+++ Extracted entries
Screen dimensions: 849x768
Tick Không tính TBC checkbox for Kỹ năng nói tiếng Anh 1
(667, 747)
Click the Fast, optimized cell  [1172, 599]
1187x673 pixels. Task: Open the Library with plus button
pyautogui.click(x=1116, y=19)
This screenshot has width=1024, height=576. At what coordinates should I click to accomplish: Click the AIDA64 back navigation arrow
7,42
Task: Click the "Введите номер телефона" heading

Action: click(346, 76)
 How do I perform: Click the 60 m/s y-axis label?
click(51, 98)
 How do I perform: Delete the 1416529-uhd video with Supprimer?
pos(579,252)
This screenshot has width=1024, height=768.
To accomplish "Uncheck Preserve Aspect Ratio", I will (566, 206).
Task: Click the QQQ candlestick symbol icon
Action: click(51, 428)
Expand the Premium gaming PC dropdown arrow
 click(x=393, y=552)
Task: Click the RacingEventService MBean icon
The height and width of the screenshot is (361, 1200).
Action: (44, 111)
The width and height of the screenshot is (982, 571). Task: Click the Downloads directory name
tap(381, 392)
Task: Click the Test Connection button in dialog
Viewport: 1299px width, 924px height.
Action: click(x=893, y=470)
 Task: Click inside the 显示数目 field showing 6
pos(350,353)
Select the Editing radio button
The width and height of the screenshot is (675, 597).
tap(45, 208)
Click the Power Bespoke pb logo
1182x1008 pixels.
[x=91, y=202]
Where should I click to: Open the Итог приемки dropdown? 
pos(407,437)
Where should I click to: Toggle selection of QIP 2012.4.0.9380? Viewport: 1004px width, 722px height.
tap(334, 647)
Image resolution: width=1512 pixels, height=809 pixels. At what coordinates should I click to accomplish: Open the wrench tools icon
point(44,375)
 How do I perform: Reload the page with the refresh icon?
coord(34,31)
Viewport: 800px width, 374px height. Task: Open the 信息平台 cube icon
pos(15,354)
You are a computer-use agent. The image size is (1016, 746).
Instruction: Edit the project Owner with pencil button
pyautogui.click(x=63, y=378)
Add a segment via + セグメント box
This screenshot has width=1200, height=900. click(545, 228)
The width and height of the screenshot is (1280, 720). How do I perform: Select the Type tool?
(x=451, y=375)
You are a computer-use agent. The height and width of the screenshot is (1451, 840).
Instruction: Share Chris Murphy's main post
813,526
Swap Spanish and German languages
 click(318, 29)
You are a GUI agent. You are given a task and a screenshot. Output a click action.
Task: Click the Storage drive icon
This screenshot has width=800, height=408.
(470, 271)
++++++
> [Work required]
Retype the data exactly as it reads.

> [Solved problem]
Screen dimensions: 849x768
Tick Không tính TBC checkbox for Kỹ năng nói tiếng Anh 1
(667, 747)
Click the Fast, optimized cell  [1172, 599]
1187x673 pixels. Task: Open the Library with plus button
pyautogui.click(x=1116, y=19)
This screenshot has width=1024, height=576. At what coordinates should I click to accomplish: Click the AIDA64 back navigation arrow
7,42
Task: Click the "Введите номер телефона" heading

Action: click(346, 76)
 How do I perform: Click the 60 m/s y-axis label?
click(51, 98)
 How do I perform: Delete the 1416529-uhd video with Supprimer?
pos(579,252)
This screenshot has width=1024, height=768.
To accomplish "Uncheck Preserve Aspect Ratio", I will (566, 206).
Task: Click the QQQ candlestick symbol icon
Action: click(51, 428)
Expand the Premium gaming PC dropdown arrow
 click(x=393, y=552)
Task: Click the RacingEventService MBean icon
The height and width of the screenshot is (361, 1200).
Action: (44, 111)
The width and height of the screenshot is (982, 571). Task: Click the Downloads directory name
tap(381, 392)
Task: Click the Test Connection button in dialog
Viewport: 1299px width, 924px height.
Action: click(x=893, y=470)
 Task: Click inside the 显示数目 field showing 6
pos(350,353)
Select the Editing radio button
The width and height of the screenshot is (675, 597).
tap(45, 208)
Click the Power Bespoke pb logo
1182x1008 pixels.
[x=91, y=202]
Where should I click to: Open the Итог приемки dropdown? 
pos(407,437)
Where should I click to: Toggle selection of QIP 2012.4.0.9380? Viewport: 1004px width, 722px height.
tap(334, 647)
Image resolution: width=1512 pixels, height=809 pixels. At what coordinates should I click to accomplish: Open the wrench tools icon
point(44,375)
 How do I perform: Reload the page with the refresh icon?
coord(34,31)
Viewport: 800px width, 374px height. Task: Open the 信息平台 cube icon
pos(15,354)
You are a computer-use agent. The image size is (1016, 746).
Instruction: Edit the project Owner with pencil button
pyautogui.click(x=63, y=378)
Add a segment via + セグメント box
This screenshot has width=1200, height=900. click(545, 228)
The width and height of the screenshot is (1280, 720). How do I perform: Select the Type tool?
(x=451, y=375)
You are a computer-use agent. The height and width of the screenshot is (1451, 840).
Instruction: Share Chris Murphy's main post
813,526
Swap Spanish and German languages
 click(318, 29)
You are a GUI agent. You are given a task and a screenshot. Output a click action.
Task: Click the Storage drive icon
This screenshot has width=800, height=408.
(470, 271)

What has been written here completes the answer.